After talking about Topic Overview, Reasons to implement and Value Drivers, it is time for „Challenges” in Business Intelligence. As it appears from Gleanster`s report, departments and divisions need to be convinced of the benefits of sharing information for analysis, rather than hoarding it for other advantage. „Data quality problems must be overcome before managers will have confidence in the analysis produced. And to produce better business decisions, the analysis must be focused on core business problems”, it is shown in the report. And, according to „BI Best Practices Brenchmark Report”, none of this is easy.
This is the Top 9 of challenging aspects:
1. Breaking down data / departmental silos.
- this was the top challenge cited by all companies surveyed.

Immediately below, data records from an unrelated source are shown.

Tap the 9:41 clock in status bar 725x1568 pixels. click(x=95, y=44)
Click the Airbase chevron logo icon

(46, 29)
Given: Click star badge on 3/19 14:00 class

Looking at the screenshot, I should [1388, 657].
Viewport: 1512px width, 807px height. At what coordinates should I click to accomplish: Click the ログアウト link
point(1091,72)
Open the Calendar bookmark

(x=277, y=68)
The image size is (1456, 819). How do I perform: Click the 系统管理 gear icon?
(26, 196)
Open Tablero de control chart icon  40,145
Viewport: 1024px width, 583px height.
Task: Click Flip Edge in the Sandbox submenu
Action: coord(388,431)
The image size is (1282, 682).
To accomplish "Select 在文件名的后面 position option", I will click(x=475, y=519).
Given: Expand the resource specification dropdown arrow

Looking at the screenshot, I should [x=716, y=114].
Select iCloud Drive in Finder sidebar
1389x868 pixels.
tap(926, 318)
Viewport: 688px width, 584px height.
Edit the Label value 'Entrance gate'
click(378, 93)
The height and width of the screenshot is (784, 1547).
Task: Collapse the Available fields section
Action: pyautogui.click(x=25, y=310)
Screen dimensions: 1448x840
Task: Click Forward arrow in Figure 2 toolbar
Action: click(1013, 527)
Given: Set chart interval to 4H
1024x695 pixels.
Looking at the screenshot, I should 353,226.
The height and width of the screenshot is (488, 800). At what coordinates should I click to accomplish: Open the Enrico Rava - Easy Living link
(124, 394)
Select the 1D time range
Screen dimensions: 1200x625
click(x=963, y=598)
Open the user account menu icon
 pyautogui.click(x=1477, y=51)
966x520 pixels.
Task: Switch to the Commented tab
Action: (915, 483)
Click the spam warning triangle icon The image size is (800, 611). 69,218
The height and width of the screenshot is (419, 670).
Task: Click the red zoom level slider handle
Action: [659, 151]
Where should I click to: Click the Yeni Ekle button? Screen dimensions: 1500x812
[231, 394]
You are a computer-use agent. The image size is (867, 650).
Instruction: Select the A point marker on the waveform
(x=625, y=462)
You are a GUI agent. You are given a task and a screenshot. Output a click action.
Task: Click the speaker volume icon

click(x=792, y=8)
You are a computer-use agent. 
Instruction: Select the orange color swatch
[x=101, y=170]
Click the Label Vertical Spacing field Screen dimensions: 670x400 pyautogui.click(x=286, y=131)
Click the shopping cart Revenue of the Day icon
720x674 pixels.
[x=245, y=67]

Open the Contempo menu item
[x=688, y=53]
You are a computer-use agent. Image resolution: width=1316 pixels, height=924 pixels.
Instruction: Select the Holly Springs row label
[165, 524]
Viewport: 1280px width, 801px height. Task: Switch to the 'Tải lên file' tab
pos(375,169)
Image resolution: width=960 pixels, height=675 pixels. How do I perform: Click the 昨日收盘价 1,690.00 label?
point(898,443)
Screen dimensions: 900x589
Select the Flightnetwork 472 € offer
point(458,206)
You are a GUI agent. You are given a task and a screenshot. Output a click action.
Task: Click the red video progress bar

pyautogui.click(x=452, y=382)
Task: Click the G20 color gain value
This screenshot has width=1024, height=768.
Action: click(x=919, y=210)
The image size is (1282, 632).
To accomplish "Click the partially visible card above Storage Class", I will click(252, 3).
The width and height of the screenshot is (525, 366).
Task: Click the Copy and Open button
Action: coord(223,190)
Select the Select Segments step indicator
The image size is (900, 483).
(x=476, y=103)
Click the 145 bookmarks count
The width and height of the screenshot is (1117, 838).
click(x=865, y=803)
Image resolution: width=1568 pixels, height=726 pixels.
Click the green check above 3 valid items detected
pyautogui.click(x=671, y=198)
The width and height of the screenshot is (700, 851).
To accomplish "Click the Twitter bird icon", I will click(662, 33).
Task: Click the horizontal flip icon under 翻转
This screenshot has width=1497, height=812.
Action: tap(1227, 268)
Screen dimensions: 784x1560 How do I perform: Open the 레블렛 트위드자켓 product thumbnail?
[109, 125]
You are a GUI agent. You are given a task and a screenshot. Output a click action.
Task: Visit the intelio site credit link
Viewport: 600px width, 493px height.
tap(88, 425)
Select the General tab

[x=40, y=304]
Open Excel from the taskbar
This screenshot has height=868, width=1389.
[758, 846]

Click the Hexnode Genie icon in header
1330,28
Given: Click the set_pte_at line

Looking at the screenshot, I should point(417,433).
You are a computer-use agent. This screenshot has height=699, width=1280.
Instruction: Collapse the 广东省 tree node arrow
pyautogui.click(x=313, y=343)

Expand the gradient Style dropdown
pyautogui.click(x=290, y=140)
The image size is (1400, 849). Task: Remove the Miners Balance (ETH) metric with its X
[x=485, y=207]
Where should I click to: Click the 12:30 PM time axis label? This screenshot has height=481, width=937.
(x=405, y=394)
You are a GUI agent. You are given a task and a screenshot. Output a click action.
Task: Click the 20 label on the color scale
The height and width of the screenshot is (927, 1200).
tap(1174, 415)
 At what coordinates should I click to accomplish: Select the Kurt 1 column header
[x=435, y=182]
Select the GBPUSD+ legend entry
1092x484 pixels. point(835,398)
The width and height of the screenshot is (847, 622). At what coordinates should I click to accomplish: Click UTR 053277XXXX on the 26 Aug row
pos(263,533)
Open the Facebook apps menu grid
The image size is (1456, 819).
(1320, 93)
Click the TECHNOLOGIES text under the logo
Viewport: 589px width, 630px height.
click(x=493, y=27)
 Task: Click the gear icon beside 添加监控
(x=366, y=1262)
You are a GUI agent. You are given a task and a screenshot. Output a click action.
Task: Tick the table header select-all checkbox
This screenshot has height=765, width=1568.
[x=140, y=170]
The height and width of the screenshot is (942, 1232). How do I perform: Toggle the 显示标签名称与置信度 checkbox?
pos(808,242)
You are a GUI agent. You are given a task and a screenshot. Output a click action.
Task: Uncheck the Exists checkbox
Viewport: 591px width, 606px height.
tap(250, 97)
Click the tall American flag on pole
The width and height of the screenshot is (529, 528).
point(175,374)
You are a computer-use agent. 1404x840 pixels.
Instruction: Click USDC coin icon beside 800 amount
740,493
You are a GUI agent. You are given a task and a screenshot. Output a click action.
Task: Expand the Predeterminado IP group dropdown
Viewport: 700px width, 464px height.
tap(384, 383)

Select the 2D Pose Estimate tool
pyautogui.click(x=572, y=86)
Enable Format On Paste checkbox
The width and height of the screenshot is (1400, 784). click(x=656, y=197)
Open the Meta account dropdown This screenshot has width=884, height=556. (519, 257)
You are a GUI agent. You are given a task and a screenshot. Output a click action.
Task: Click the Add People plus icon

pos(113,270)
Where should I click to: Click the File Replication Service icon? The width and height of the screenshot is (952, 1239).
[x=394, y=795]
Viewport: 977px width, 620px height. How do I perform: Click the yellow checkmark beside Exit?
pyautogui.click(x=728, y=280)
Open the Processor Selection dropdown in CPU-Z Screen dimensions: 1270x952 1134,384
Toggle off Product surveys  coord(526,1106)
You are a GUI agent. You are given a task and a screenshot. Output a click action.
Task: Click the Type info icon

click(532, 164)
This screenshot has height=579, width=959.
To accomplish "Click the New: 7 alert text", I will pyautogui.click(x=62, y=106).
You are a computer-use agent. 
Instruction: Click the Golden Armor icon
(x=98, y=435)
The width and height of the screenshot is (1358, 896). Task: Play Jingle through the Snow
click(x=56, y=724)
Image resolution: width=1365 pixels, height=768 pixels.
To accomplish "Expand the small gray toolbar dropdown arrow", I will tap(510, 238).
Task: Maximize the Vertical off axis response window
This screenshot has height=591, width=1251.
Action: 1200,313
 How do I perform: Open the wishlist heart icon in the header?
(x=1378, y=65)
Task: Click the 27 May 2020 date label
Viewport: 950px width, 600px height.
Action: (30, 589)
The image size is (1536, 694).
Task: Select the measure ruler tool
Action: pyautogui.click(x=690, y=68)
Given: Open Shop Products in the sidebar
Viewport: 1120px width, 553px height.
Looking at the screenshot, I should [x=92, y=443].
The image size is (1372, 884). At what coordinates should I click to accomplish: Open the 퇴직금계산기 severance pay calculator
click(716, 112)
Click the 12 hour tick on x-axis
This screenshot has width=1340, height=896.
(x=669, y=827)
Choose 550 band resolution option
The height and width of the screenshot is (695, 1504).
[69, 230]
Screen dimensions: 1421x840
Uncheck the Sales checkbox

- business units that have been accustomed to managing their own data may be reluctant to share it, even when that sharing is essential at the corporate level. Consolidating data from many databases can be a challenge, but it’s also one of the things BI tools are built for.
2. Integrating with CRM and other systems.
- much of the data that’ll be consumed by the BI system is likely to be found in packaged enterprise applications (ERP, CRM).
- an overarching BI strategy needs to address these integrated reporting tools and how they can be coordinated with the broader platform.
3. Achieving acceptable data quality.
- data quality needs to be high enough that all the most important broad measures of business performance are reflected in the BI system.
- once users of the system learn to doubt the accuracy of the information contained within it, winning back their trust will be extremely challenging.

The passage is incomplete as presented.